It appears that, without taking into account the Buyout, the Partnership's basis in the Section 197(f)(9) intangibles resulting from the Purchase would not have been amortizable by the Partnership under Section 197 because: (i) B was treated as having held or used the Section 197(f)(9) Intangibles during the transition period; and (ii) B and the Partnership would have been related persons for Section 197(f)(9) purposes.

Rulings

Taking into account the parties' binding commitment to consummate the Buyout at the time of the Purchase, the IRS ruled that, assuming the Buyout occurs and based on the representation that B will own less than 20% of the Partnership's interests after the Buyout, the anti-churning rules of Section 197(f)(9) and Treas. Reg. Section 1.197-2(h) do not apply to limit the amount of amortization otherwise allowable with respect to Member's purchased basis in the Section 197(f)(9) intangibles deemed acquired and then deemed contributed to the Partnership under Revenue Ruling 99-5.

The IRS also ruled that, assuming the Buyout occurs and taking into account the Buyout, the Partnership commences amortization of Member's tax basis in the Section 197 intangibles acquired under the Purchase in the month of the Purchase.

Implications

PLR 201820013 is a favorable ruling for taxpayers seeking to amortize Section 197(f)(9) intangibles deemed purchased in a Revenue Ruling 99-5, Situation 1 transaction and for taxpayers seeking to apply Treas.
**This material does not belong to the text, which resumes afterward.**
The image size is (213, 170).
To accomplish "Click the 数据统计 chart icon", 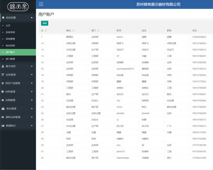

Reg. Section 1.197-2(h)(6)(ii)(B)'s "series of related transactions" standard to transactions spanning multiple years. The ruling is also significant in that the Partnership was allowed to amortize the purchased basis in the Section 197(f)(9) intangibles during a period that the transition period owner of the Section 197(f)(9) intangible held more than 20% of the Partnership interests. The private letter ruling, which may not be used or cited as precedent, is based on a series of specific transactions, related parties, certain ownership percentages, and representations that may or may not apply to other similar purchases. Thus, similarly situated taxpayers should carefully consider their own facts and may want to consider making their own ruling request.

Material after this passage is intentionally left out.